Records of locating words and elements
* * *

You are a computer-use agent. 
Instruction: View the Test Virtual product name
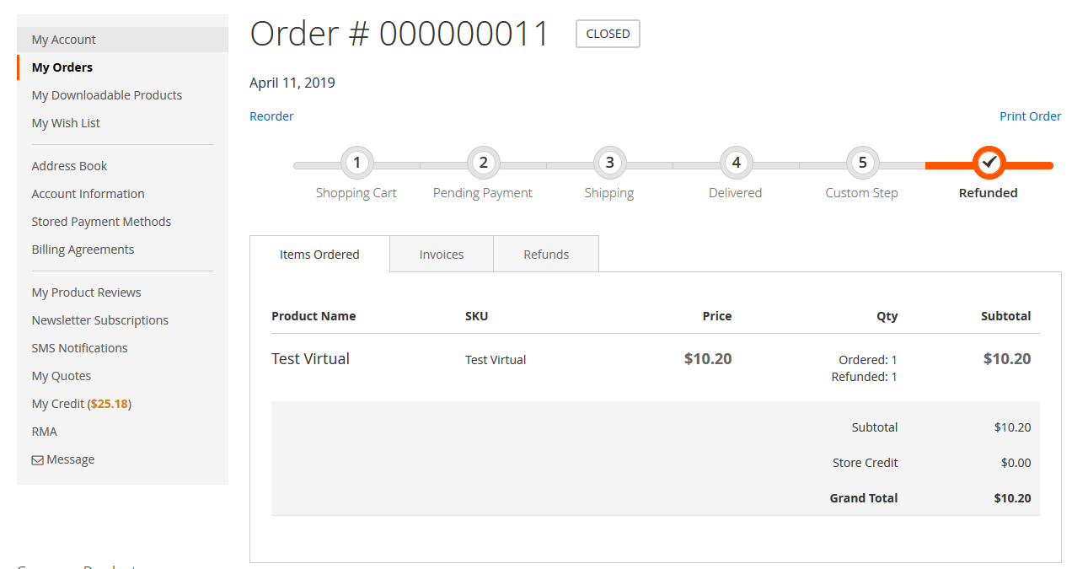[310, 357]
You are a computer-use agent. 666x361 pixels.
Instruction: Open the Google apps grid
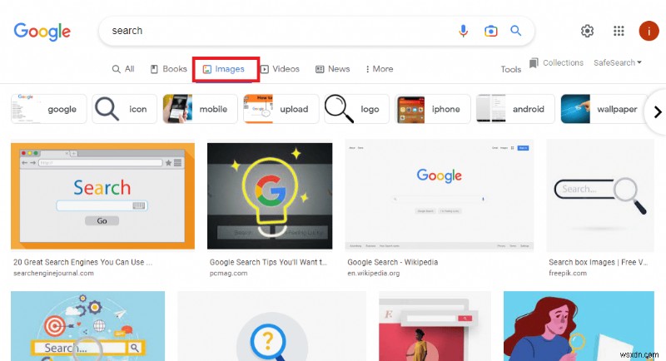(x=619, y=31)
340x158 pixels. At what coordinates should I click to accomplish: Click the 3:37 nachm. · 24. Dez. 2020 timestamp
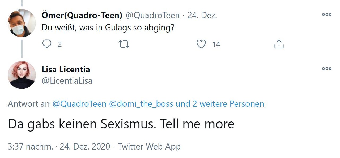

* * *

To do: Reproduce every line of the items above word for word, leaving out the pictures.

Exercise result:
You are a computer-use agent. 
Instruction: View the Test Virtual product name
[310, 357]
You are a computer-use agent. 666x361 pixels.
Instruction: Open the Google apps grid
(x=619, y=31)
340x158 pixels. At what coordinates should I click to accomplish: Click the 3:37 nachm. · 24. Dez. 2020 timestamp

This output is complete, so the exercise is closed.